California Central Coast Recipes
This is a another delicious risotto that is perfect when accompanied with a nice Balsamic vinaigrette salad.
Pretty much all risottos reheat well, so if you’re inclined, make extra for another nice meal when you’re in a hurry.
I prefer to use a fresh Italian fennel sausage that usually is available at most grocery stores. Usually I prepare the sausage portion in advance so at dinnertime it's quicker to assemble and cook the meal.
For technique insights, please see Risotto - Rice Italian Style!
Preparation time: 30 minutesCooking time: 30 minutes
1-1/3 pounds Italian sausage or other similar sausage
1 Tablespoons butter
4 Tablespoons olive oil
1 cup onion , finely chopped
1 cup dry white wine
2 cups Risotto
8 to 10 cups hot reduced sodium chicken broth
1 cup Italian parsley , chopped
1 cup Parmesan cheese , grated
1 Cut sausage links into 1/4 inch pieces and place in a frying pan with 1 cup water. Cook covered over medium-low heat turning until all sides of meat look whitish but not fully cooked.

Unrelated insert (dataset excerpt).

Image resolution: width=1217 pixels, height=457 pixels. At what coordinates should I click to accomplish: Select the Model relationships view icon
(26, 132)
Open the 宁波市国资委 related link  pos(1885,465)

2 Drain off excess water in pan. Add a tablespoon or two of olive oil and continue to lightly brown the sausage. With a slotted spoon, remove from pan and blot on paper towels. Set aside.

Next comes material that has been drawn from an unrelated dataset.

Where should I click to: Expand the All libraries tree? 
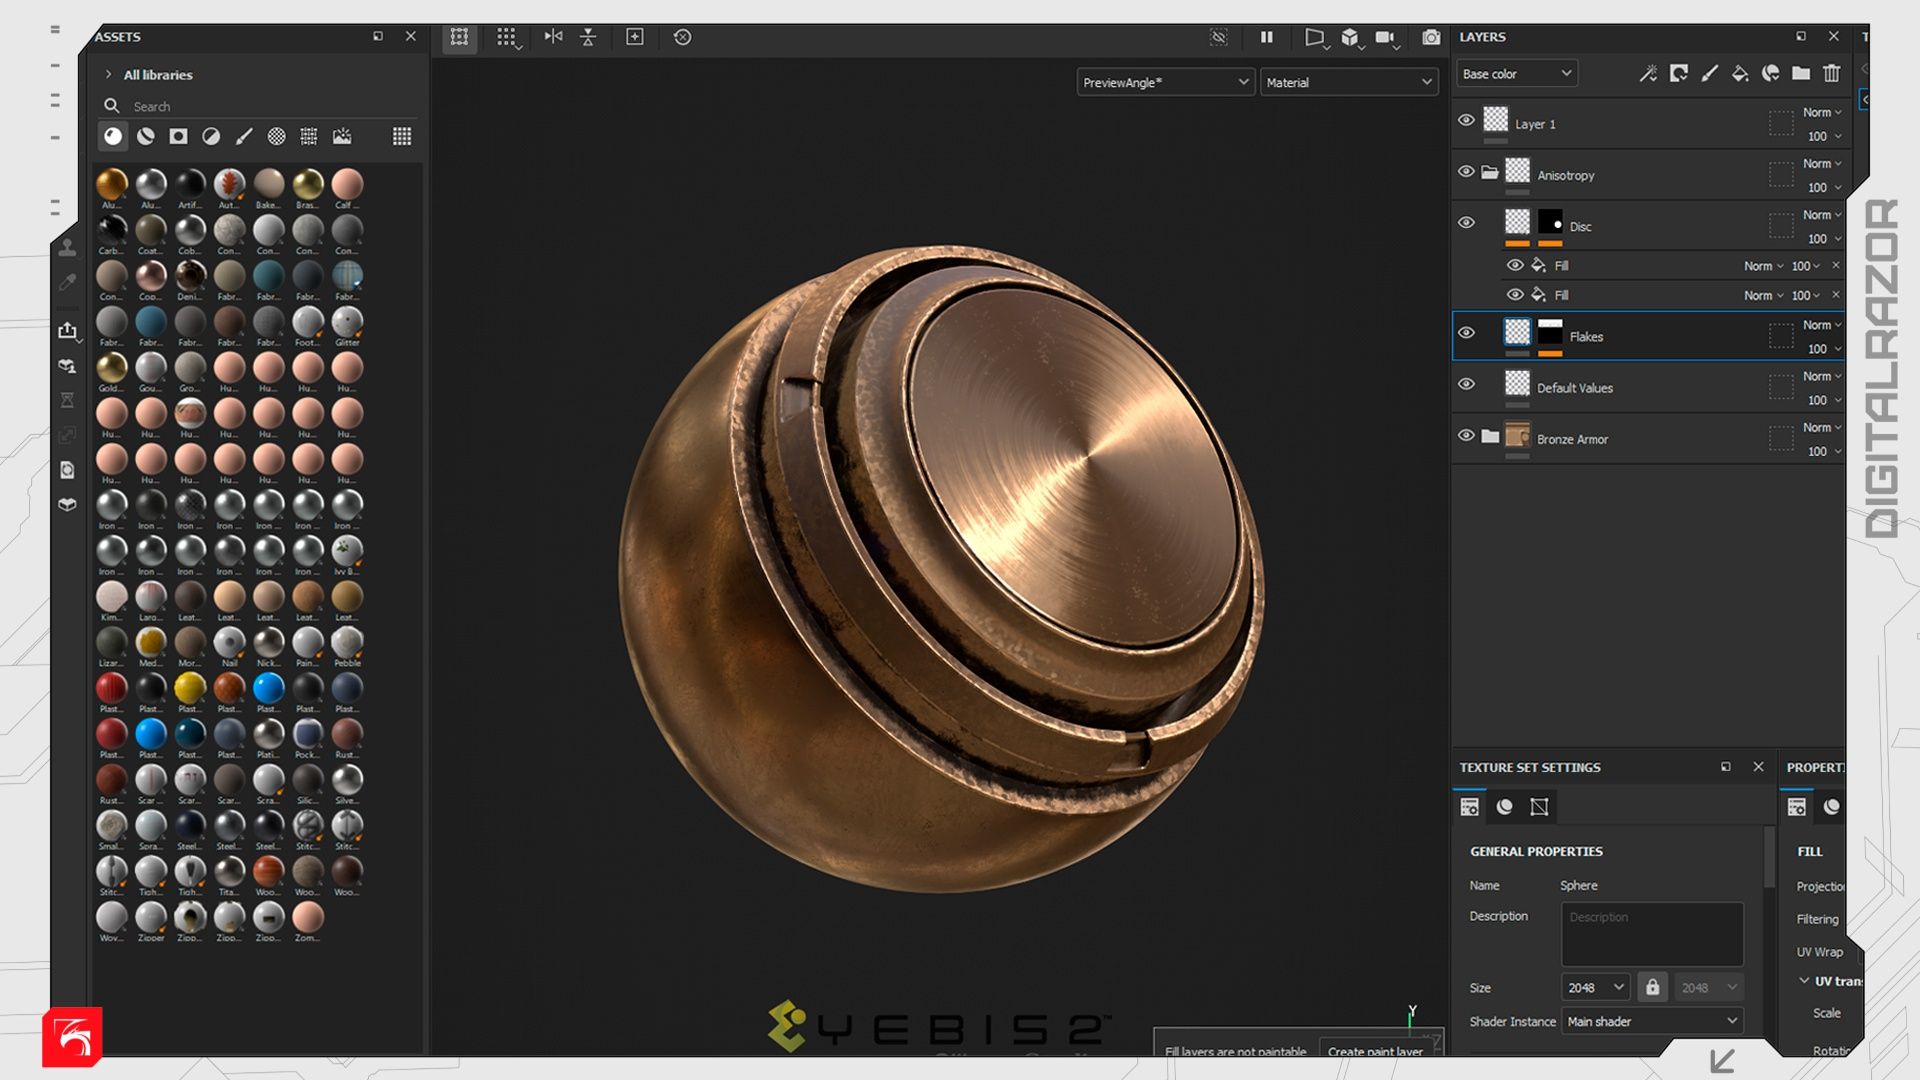click(x=109, y=75)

3 In a large saucepan or Dutch oven, add butter and olive oil and heat over medium-low heat. Add onion and cook about 4- 5 minutes-(until softened).
4 Add sausage and cook two to three minutes to reheat. Add wine and cook until wine is reduced by half on high heat.
5 Stir in rice to coat evenly. Give it a few strong strokes. Reduce heat to medium. Ladle in two cups broth and cook until absorbed ( 5-6 min.)
6 Continue stirring and keep adding as much broth as needed 1/2 cup at a time until rice is creamy and tender but firm in the center. The process takes about 18 minutes from the time you add the first broth. (Set a timer for a guideline.)
7 Add in parsley and stir. Then add in Parmesan. Stir and remove from heat.
8 Serve on warmed dinner plates, adding a sprinkle of additional chopped parsley on top of the risotto for a nice presentation.
9 Have additional Parmesan cheese at the table.
Wine suggestion: A Red Zinfandel works well.